Tesla faces a boardroom challenge at its annual shareholder meeting. At the electric-vehicle maker’s gathering today, which comes shortly after reporting record deliveries, some investors are trying to oust two directors: the former Fox executive James Murdoch; and Kimbal Musk, the brother of Tesla’s chief, Elon Musk.
Moderna plans to build a vaccine factory in Africa. The pharma firm said that it would invest $500 million in the plant, in a location not yet decided, where it will make up to 500 million doses a year of mRNA vaccines, including its coronavirus shot. Separately, Asian countries have joined the U.S. in making deals with Merck for supplies of the antiviral pill that the company says cuts risk of hospitalization and death from Covid.
G.M. thinks big
General Motors announced an ambitious plan yesterday to more than double its revenue by 2030. The target is based on investments G.M. has made in electric vehicles and self-driving technology, as well as on its push into services, like auto insurance. It also reflects the grand ambition of Mary Barra, the C.E.O., to transform G.M. and defend its business from the tech companies that have been trying to outmaneuver it.
“Think about the vehicle not only as an electric vehicle, but as a software platform,” Barra said, sounding a lot more like Steve Jobs than the G.M. legend Alfred Sloan. To that end, the automakers’s plan includes:
30 models of electric vehicles by 2025, including a $30,000 S.U.V.; a glass roofed, all-wheel-drive Chevrolet Silverado pickup; and a plug-in Hummer.
An expansion of services, including an electric-van delivery service called Brightdrop; Cruise, an Uber rival that uses autonomous driving; and in-car subscription services, like OnStar, that it projects to bring in tens of billions of dollars by the end of the decade.

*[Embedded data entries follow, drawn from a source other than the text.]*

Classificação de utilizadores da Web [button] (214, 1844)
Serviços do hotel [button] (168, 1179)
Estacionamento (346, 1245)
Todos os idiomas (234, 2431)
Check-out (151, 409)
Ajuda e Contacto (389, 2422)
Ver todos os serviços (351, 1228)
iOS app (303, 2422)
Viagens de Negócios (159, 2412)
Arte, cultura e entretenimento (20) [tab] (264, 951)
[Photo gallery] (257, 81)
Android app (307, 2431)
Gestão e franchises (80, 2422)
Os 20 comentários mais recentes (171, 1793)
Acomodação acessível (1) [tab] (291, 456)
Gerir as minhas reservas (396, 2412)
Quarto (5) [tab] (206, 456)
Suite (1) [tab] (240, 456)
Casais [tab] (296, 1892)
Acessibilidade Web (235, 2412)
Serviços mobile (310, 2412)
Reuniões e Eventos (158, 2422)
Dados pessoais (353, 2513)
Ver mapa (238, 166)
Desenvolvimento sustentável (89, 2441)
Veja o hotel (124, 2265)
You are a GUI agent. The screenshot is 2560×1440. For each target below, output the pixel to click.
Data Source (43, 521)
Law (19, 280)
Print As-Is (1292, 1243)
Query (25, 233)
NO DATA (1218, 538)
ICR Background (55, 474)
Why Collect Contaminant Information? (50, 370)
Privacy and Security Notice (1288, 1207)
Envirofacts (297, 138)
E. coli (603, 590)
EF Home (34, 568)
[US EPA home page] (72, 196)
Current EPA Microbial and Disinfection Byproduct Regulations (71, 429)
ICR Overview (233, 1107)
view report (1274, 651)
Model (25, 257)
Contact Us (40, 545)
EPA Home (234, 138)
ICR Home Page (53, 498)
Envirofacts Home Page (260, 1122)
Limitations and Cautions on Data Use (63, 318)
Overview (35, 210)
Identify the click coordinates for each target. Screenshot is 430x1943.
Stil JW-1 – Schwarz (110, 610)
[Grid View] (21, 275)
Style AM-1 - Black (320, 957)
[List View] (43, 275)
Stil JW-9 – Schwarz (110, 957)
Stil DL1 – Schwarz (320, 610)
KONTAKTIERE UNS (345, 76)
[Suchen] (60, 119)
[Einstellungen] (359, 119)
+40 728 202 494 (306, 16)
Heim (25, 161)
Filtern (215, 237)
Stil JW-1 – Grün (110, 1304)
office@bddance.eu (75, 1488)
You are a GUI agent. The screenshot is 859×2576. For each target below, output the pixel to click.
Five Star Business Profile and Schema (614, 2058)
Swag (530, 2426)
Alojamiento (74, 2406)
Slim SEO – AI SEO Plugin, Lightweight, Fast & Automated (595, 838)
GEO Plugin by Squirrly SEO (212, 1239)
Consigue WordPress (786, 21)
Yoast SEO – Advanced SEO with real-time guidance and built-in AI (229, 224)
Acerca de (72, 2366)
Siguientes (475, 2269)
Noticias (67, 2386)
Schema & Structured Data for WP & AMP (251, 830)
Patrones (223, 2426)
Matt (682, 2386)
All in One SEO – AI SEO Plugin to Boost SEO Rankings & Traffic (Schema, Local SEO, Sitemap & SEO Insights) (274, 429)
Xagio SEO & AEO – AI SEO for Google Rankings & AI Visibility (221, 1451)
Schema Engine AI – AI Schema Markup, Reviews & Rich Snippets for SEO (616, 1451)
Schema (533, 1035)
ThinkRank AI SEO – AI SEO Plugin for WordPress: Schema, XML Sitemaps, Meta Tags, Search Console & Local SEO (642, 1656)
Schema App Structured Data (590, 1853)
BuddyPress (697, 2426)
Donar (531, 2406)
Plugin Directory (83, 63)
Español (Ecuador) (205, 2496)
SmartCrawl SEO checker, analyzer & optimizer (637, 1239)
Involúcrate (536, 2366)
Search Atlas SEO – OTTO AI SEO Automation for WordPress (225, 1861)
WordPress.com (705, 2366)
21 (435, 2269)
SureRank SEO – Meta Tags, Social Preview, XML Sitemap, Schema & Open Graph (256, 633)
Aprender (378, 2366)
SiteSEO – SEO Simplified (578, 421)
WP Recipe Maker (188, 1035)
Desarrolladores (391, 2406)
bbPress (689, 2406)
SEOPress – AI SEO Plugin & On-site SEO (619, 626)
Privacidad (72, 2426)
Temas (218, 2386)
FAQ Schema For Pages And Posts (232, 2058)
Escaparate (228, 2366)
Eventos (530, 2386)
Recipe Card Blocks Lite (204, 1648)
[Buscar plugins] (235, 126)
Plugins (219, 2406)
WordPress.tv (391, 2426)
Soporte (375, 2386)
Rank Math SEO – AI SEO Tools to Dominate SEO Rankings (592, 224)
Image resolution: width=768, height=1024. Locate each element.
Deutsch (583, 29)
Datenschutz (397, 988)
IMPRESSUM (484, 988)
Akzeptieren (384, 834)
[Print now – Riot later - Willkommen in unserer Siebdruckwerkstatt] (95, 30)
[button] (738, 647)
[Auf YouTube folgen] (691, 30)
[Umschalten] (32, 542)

By the numbers: Barra’s time at the top of G.M. has generally been seen as successful. She took over in 2013, steered the company through an ignition scandal, and nearly doubled profits in her first four years at the helm — though that growth came through cost controls, not increased revenue. The company’s stock has risen more than 30 percent this year, nearly double the gain in the S&P 500 but about half the rise in Ford’s shares over the same period.